A requirement is that each member of the ensembled are referred to by
an integer, and will always be present in the column REAL
in
aggregated dataframes.
ScratchEnsemble
A ScratchEnsemble is an ensemble that is initialized from a directory of realization-runs on the file system, typically on /scratch. This object can do a full initialization of all ScratchRealization in a specific directory, and collect them into a ensemble object. The ScratchEnsemble object itself is very light, it is more or less only a list of ScratchRealization objects, and support functions for running operations on all of them. Whenever you ask for an aggregated dataset, data aggregation over all realizations is performed on the fly.
VirtualEnsemble
Analogous to the relationship between ScratchRealization and VirtualRealization, a VirtualEnsemble is an ensemble with no strings attached to the original filesystem. All data from its underlying realizations is aggregated and full dataframes are stored. The object is able to construct new VirtualRealization objects from its data, both by picking by index, or from statistical aggregations.

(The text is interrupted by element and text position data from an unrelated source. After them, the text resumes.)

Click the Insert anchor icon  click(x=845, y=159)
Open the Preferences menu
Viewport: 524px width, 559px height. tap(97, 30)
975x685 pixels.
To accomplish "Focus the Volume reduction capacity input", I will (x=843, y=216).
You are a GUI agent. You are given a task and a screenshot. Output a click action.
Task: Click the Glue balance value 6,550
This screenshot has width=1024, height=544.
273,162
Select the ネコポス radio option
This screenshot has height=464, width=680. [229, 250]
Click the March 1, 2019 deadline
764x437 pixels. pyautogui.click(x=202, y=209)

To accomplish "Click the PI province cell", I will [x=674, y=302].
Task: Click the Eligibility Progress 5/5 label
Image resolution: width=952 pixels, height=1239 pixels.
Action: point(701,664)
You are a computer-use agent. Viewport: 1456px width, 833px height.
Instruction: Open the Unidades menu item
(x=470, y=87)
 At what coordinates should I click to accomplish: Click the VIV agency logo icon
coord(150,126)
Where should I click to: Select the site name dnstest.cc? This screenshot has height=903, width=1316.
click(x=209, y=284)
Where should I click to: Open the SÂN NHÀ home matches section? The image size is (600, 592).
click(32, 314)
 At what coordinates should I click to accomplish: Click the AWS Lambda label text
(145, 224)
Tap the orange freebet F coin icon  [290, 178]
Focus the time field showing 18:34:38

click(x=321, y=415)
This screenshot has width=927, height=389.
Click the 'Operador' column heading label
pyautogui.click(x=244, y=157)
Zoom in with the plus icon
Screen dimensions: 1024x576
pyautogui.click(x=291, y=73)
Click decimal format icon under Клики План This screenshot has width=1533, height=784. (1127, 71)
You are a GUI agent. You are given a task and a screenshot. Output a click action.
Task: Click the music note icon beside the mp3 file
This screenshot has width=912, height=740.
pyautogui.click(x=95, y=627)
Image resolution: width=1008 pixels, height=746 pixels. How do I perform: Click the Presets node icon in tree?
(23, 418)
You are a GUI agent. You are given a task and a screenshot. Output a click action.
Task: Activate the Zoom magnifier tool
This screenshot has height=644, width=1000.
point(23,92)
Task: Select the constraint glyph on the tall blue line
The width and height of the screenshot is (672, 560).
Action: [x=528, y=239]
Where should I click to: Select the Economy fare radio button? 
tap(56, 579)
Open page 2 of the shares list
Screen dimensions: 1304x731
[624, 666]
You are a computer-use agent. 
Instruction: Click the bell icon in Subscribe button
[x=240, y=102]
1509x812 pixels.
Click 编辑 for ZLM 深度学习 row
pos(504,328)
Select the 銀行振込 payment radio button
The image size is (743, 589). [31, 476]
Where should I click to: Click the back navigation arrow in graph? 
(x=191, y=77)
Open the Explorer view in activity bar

You can ask a VirtualEnsemble for get_smry()
in which it will try its
best to locate internalized Eclipse summary data, and then interpolate the
data to your chosen time index. This is opposed to a ScratchEnsemble which
in that case would go back to the original binary files and give the correct
answer.
Since all data is aggregated, VirtualEnsembles may work faster than
ScratchEnsemble. The recommended procedure would then be to initialize
a ScratchEnsemble, internalize all data you need using load_*()
,
and then make a VirtualEnsemble object using .to_virtual()
. Also,
if you want to add additional ensemble data, aggregated by your own
ad-hoc code, you can only do that on VirtualEnsemble, which has an
.append()
function. It is also possible to replace existing
aggregated data in a VirtualEnsemble, for example making new summary
vectors that are combinations of other data.
EnsembleCombination
Whenever you try do add or substract ensembles, the objects you get in return are of type EnsembleCombination. These objects act as ensembles, but its data is always a combination of the data in two or more ensembles (or a single ensemble scaled by a scalar).
Calculating a combination of ensembles can be computationally
expensive, depending on the amount of data requested and included. The
actual combination of numbers is not done until you actually ask for
it. That means that initialization of EnsembleCombination is fast,
but when you ask for its data, it might take time. If you want all
data to be evaluated in one go, you ask the object for a
VirtualEnsemble using the function .to_virtual()
, which means that
all internalized data is evaluated and returned to you for further
access and/or storage.
The implementation of the linear algebra over ensembles and realizations is accomplished using a Binary Expression Tree, with ScratchEnsemble or VirtualEnsemble at the leaf nodes.